▶ SUPPLIED PASSAGE
Tuesday, April 28, 2009

Personal Recollections of Joan of Arc, by the Sieur Louis de Conte; tr. by Jean Francois Alden by Mark Twain

Once, in a bookstore, I found a copy of the Personal Recollections of Joan of Arc, and read on the back jacket flap the statement that Mark Twain considered this his best book. That's a surprise, and in the reading lists they assign and laud, it's clear college professors and other authorities don't agree with Twain's self-analysis. But I do believe I enjoyed this more than I ever enjoyed Tom Sawyer or Huckleberry Finn. Reading a master's work at one's own pace, untroubled by thesis deadlines, may help. Also, I like the middle ages.

It's a strange book, as well is should be since it's about a strange person. It may be the most serious and the most transparent in tone of any novel of Twain's I remember. You really do feel that a mournful fifteenth-century relic is speaking out of heartbreak, and only occasionally does the normally ebullient and joshing Mark Twain get a word in ("I still opened up with a small lie, of course, for habit is habit, and not to be flung out of the window by any man, but coaxed downstairs a step at a time"). The language is very simple, simpler also than what I remember in Twain's other novels. It's as if the language must serve appropriately as a frame for Joan's own simple background, speech, and goodness. The book is a bit like another gospel, in which Joan's words, like Christ's, really ought to be set off in red type.

What the author wants to understand in these Personal Recollections, written from the point of view of Joan of Arc's page and secretary, Sieur Louis de Conte (whose initials match Samuel Langhorne Clemens') is what every historian and biographer has wanted to understand about her. We know who she was and what she did, and what was done to her. But why was she believed and obeyed, and then why was she destroyed?

It seems that, when this illiterate peasant girl came out of Domremy in the winter of 1429 to demand that she be allowed men-at-arms to go and fight the English occupying France -- she spoke of going "into" France, as if her birthplace had been outside it -- what stunned people was her ability to speak to her betters without fear. I can only assume that class differences were so enormous in those days that even the term is weakly inappropriate. When she faced lords and generals calmly, it was not just that a peasant was talking uppity. It was as if an animal was speaking. It was a miracle. In Twain's telling, she quickly became famous for being famous, like a speaking deer or calf from the pasture, and her career was underway.

For background, in 1429 France north of the Loire had endured English assault and occupation for ninety years, and France south of the Loire was a kind of medieval Vichy, a France in quotation marks. England's three great victories against French chivalry on French soil, Crecy, Poitiers, and Agincourt, had each served as near death blows to the country. Before his death the French King Charles VI, who was insane, had actually signed over his throne by treaty to the English monarchy as a result of the defeat at Agincourt. His son the Dauphin, eventually to be Charles VII, not only thus had no throne to assume but worried about his legitimacy anyway. Justly so. Twain does not say, but Wikipedia does, that in fact Charles' own royal parents told him he was his mother's bastard by another father. He was on the point of fleeing the country.

Into this mess from out of nowhere stepped the beautiful young Maid, the speaking deer, claiming her divine Voices commanded her to do two things: to raise the siege of Orleans and so defeat the English in their current predatory project, and to escort the Dauphin to Rheims to be crowned and anointed by God King of France, and insane men's treaties be damned.

▶ DATASET ENTRIES
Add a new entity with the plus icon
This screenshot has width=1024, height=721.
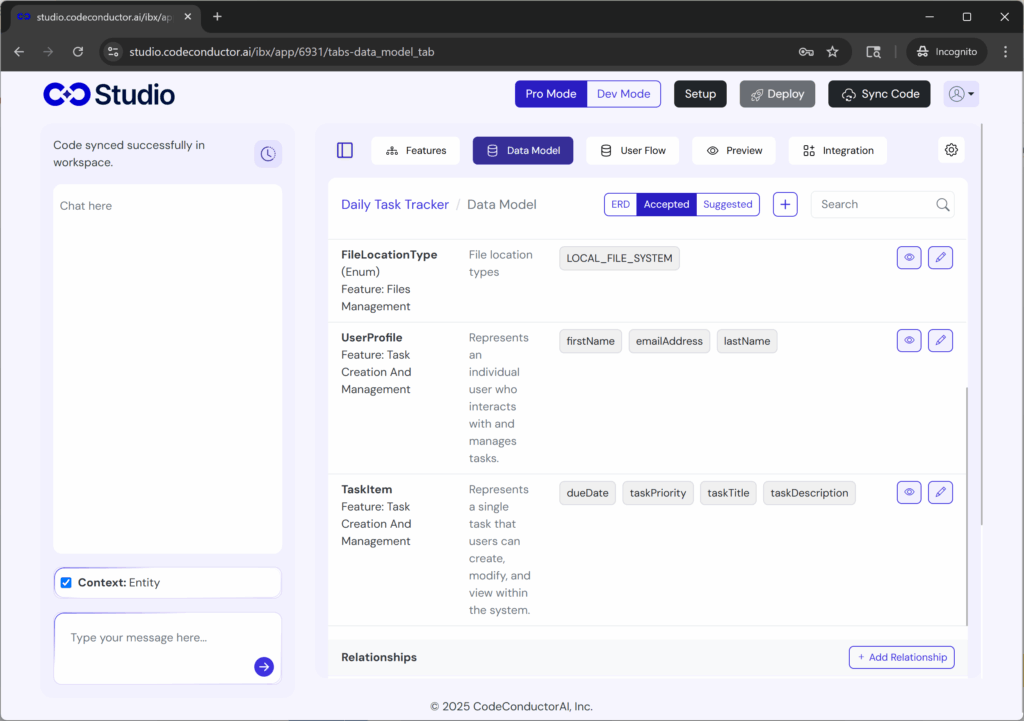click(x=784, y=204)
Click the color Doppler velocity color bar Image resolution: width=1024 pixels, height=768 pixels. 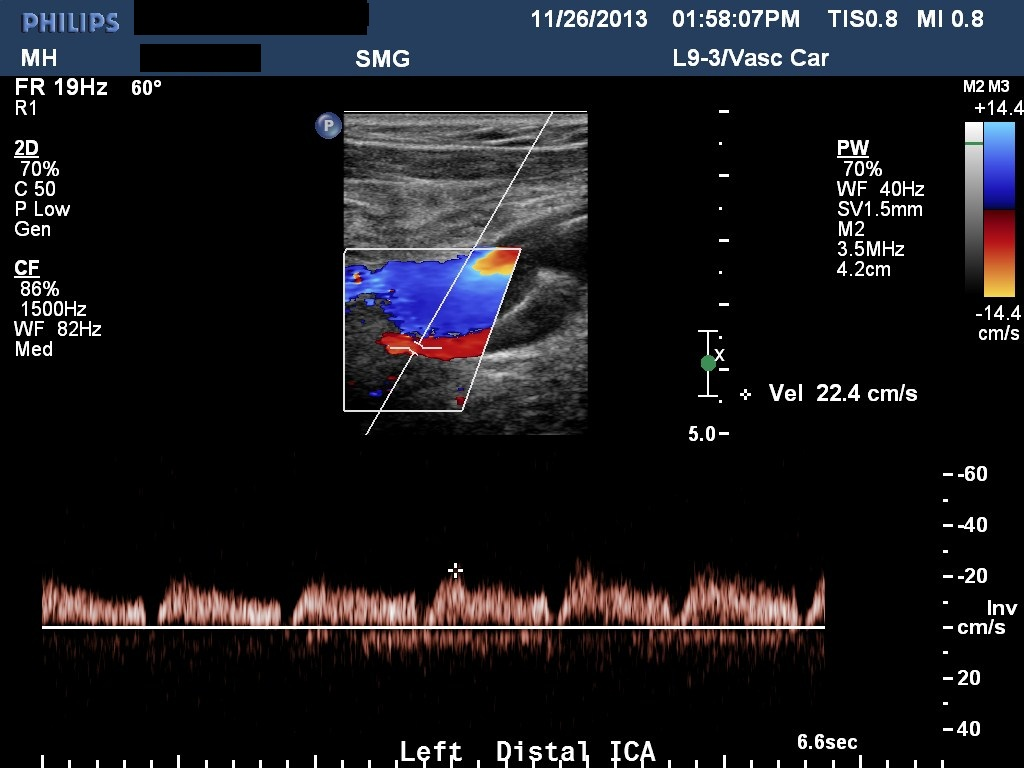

--

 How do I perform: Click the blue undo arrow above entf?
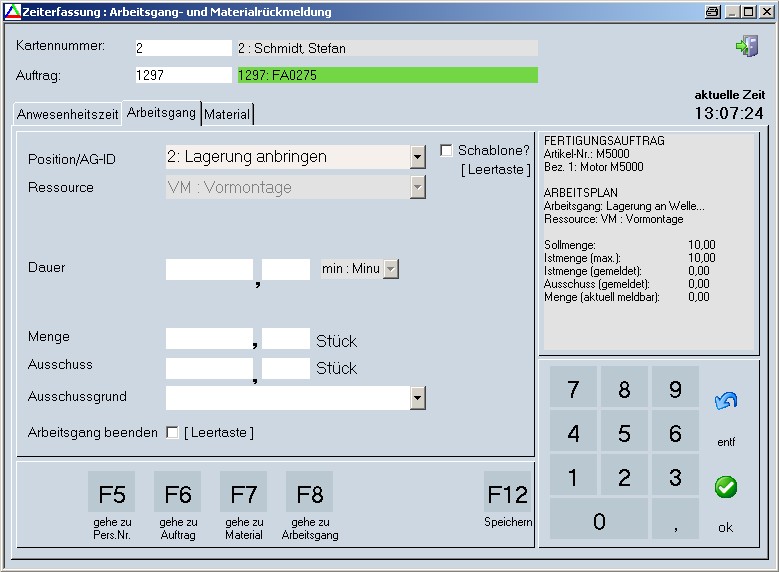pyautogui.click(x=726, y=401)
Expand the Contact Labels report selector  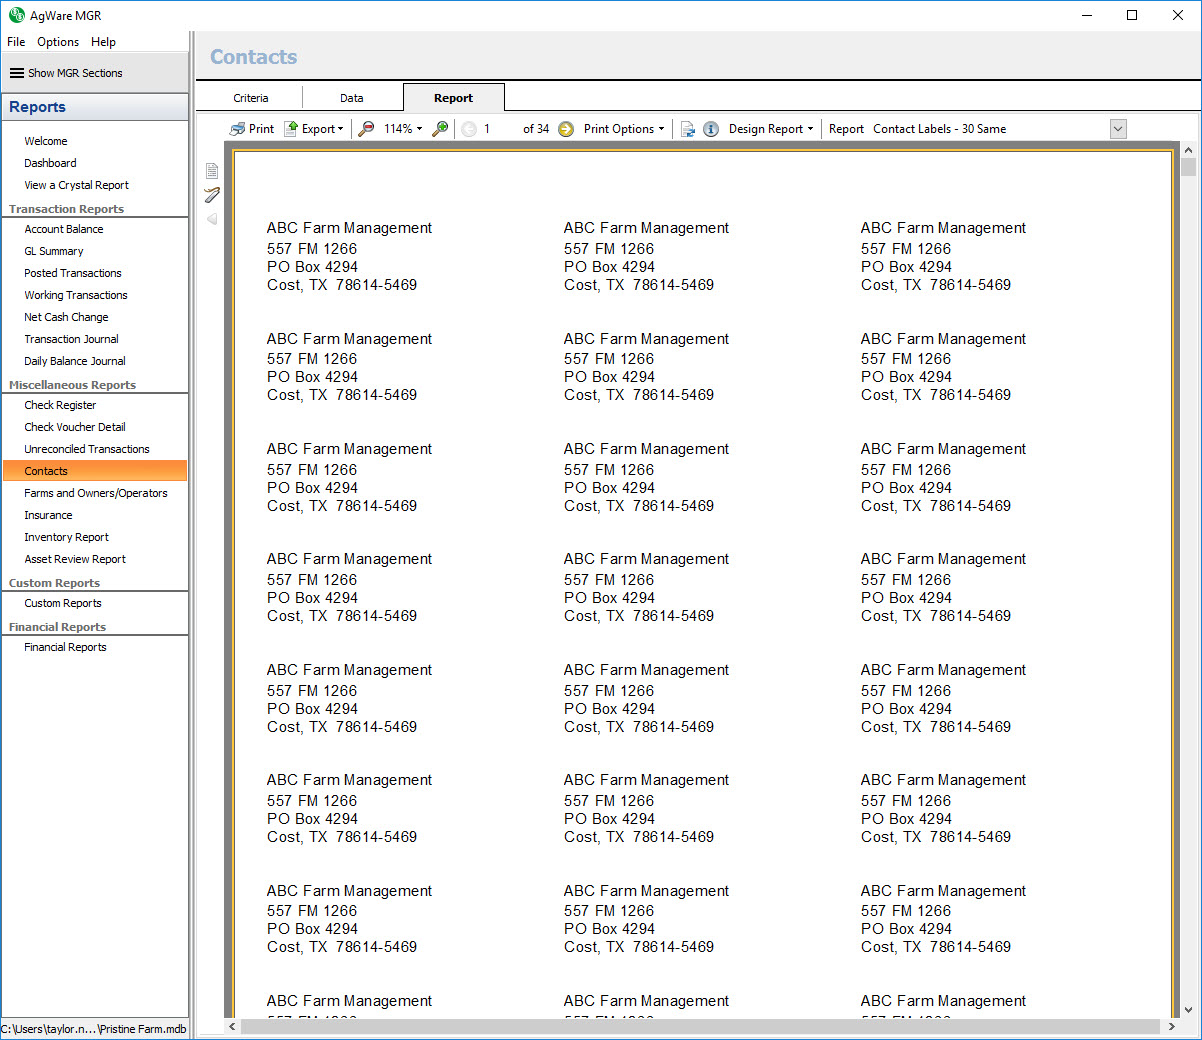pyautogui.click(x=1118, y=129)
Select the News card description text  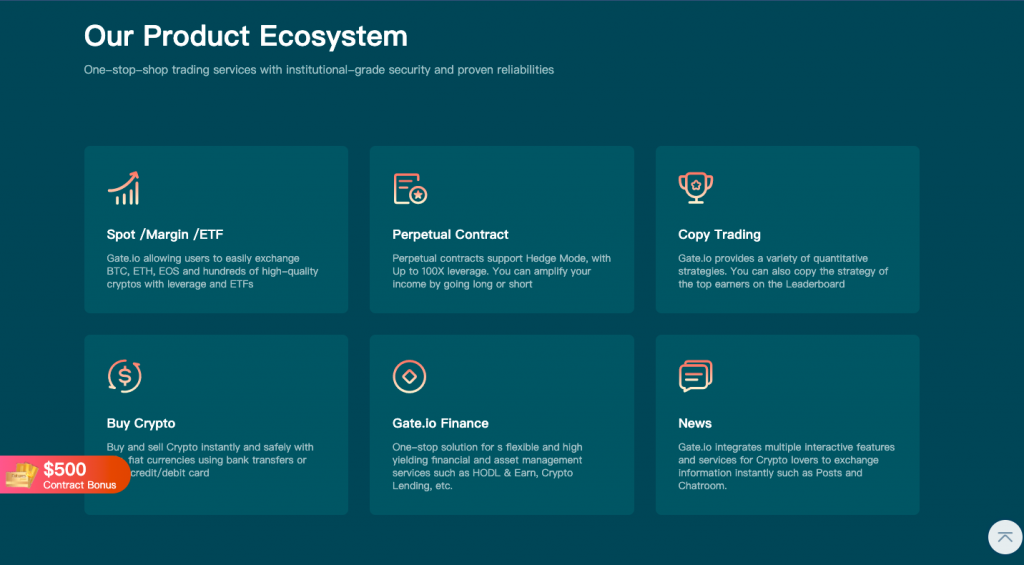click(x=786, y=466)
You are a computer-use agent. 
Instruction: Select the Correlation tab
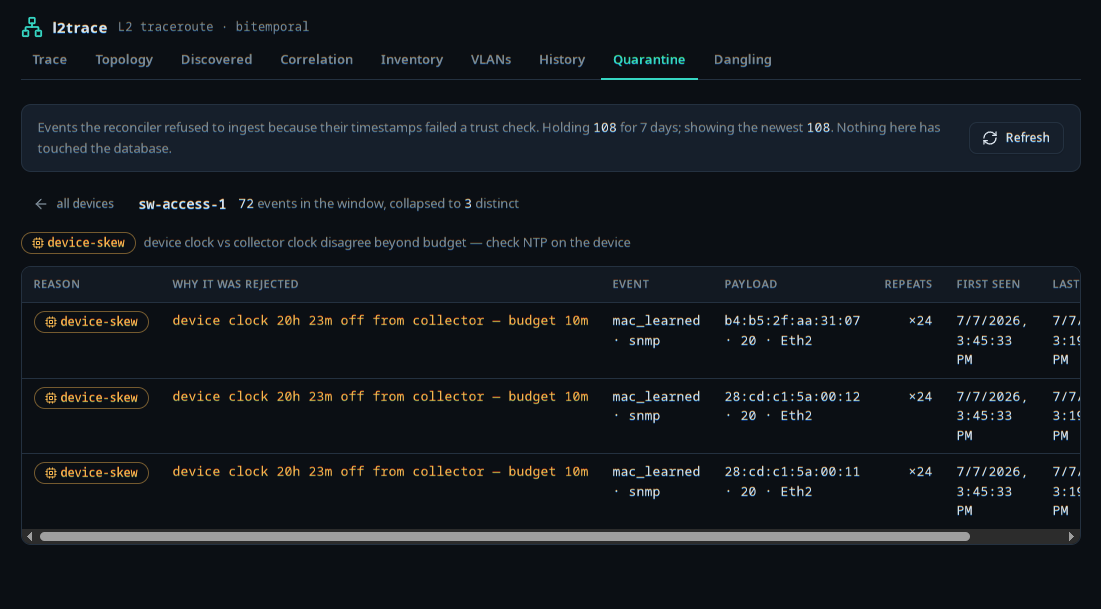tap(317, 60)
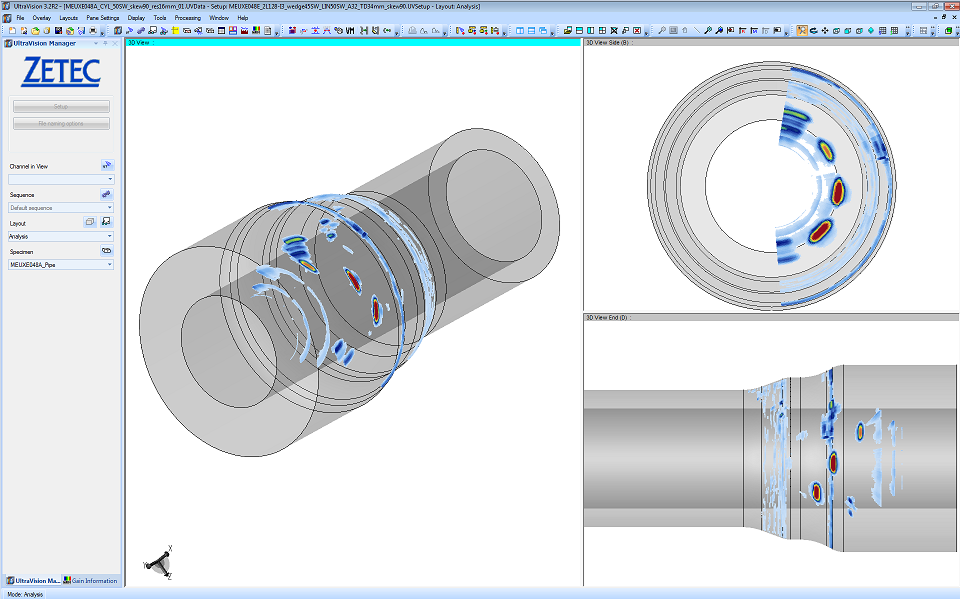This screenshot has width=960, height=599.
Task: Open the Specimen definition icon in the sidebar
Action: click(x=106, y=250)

▶ COMPLETE THE FOLLOWING
**a)** Could you reproduce the rows starting with the line that contains "Add a new entity with the plus icon" and going on through the line that contains "Click the color", leaving out the pictures?
**b)** Can you go on with the review of Twain's Joan of Arc book from where it stops?
The review of Mark Twain's Joan of Arc book has no connection to the rows after it.

▶ ANSWERS TO THE EXERCISE
**a)**
Add a new entity with the plus icon
This screenshot has width=1024, height=721.
click(x=784, y=204)
Click the color Doppler velocity color bar Image resolution: width=1024 pixels, height=768 pixels. 

**b)**
She did both things. Twain notices what must have been her fundamental role in all this, assuming that France and all its generals were not simply suddenly awash in a white light of revelation for upwards of two years because of her. She was a talisman. Famous for being famous, examined and vetted by the Church in an era when the supernatural and organized religion both bestrided Western national life, her presence at the head of the armies intoxicated men and really drove them to victories as nothing else had done, for ninety years. To serve in this way she did not need to be a natural military genius, freakishly come to earth in the body of a peasant girl, although these Recollections describe her as that, too. She had only to inspire, to command by divine instruction a simple and temporary change in French tactics: assault against occupied cities and forts, rather than the perpetual enduring of siege or, at most, wearily besieging the besiegers. Somehow she seems to have known at least this, what other generals -- MacArthur, for one -- have known. Defensive warfare is defeat.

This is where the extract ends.